So what do you think of the member opinions? Feel free to post your thoughts below or send us a note. Thanks to everyone who submitted an opinion on this topic! Point and Counterpoint presents a balanced discussion between our members regarding hardware, software, or other IT topics our members want to discuss. This week, TechRepublic members sound off about a past column debating the virtues of EIDE vs. SCSI hard drives.
Members sound off
In our first edition of Point and Counterpoint, we asked members to share opinions on an old debate: Which is better, EIDE or SCSI? To say that we received quite a few responses on this subject would be an understatement. Here’s a roundup of opinions from the pro-EIDE and pro-SCSI camps.

Pro EIDE
  • DJ C.
    ”EIDE will not replace the extreme multiuser capabilities of SCSI in the near term. But when someone takes IDE RAID serious and makes a cached EIDE RAID with its own onboard processor, then it will. For any other use in a system with plenty of CPU power, chunk the SCSI. The makers of SCSI host adapters are a greedy lot that don't support their RAID systems very long, usually two, maybe three OS iterations… I personally have had enough of that crap and am getting rid of my SCSI.”
  • Oddo
    ”With RAM prices as low as they are, more memory means less disk swapping means greater performance. So who needs an expensive SCSI drive? After all, the difference in seek time will only really matter when memory is swapped out to disk.”
  • Rgdcc
    ”Try the EIDE IBM 75 GB in an IDE FireWire box. Create a RAID 5 array with this configuration! The part number for the IBM HD is 07n3935 and runs around $550-$650. The FireWire kit is the Pyo 1394 Drive kit, made by ADS TECHNOLOGIES, and can be purchased for around $150. One can buy the kit with the FireWire card for around $250. You can have 63 devices online! It works just fine. Hey guys, this stuff is working!”
  • Computerpets
    ”I've worked in many large companies with hundreds of workstations. All workstations with EIDE/IDE hard drives show no noticeable decrease in speed compared to the computers using SCSI. I use two IDE hard drives on my main server. The second drive’s being used for Internet temporary files, the Windows swap file, and data storage. The swap file being on the second drive greatly improves performance. And the temporary Internet files on the second drive greatly reduces the number of times to defrag the primary drive. Yes, SCSI is faster, but if I have to fix a computer, it is a lot easier to find a motherboard that supports EIDE/IDE versus SCSI. Plus EIDE/IDE motherboards are a lot less expensive.”

Pro SCSI
  • Rob M.
    ”This is tooooo simple! It's just a matter of numbers. Even on a desktop PC, SCSI is better. The average, ordinary PC can have at most four EIDE drives. Whereas, the average PC has at least four PCI slots available; that's four SCSI controllers with seven drives each or 28 or more drives! So which is better? Isn't it obvious? Four 40 GB EIDE hard drives or twenty-eight 40 GB SCSI hard drives? DUH!”
  • Panks
    ”SCSI is still better because:
    1) You can connect up to seven devices on one channel, which is not possible in EIDE.
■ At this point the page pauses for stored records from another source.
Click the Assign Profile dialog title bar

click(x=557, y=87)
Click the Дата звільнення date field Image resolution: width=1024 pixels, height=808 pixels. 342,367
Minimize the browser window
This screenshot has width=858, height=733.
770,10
    2) Although speed of EIDE hard drives has been enhanced, they still lag behind SCSI.”
  • Satchin
    ”When all the serious server manufacturers begin to use EIDE drives in their servers, only then will I think that they are clearly better. SCSI is superior for most server tasks and for heavy-loaded workstations. For home users, SCSI would be like driving a BMW on a road limited to 10 MPH speed limit, so it's a waste of money. Also EIDE disks are reported to be affected by electromagnetic emissions more than their SCSI counterparts.”
  • Tom N.
  1. ”SCSI is scalable up to 15 devices whereas EIDE only supports four."
  2. "SCSI devices can let go of the bus to process a command, letting another SCSI device use the bus. EIDE devices hold on to the bus until the command is complete."
  3. "If a SCSI device receives multiple commands in rapid succession, it can prioritize those commands and execute them in the most efficient manner. EIDE devices execute a command upon receipt, period."
  4. "The more devices you put on a SCSI bus, the more efficient it gets. Even with DMA, EIDE devices can't reach the same level of efficiency."
  5. "SCSI supports internal and external devices. EIDE supports internal only.”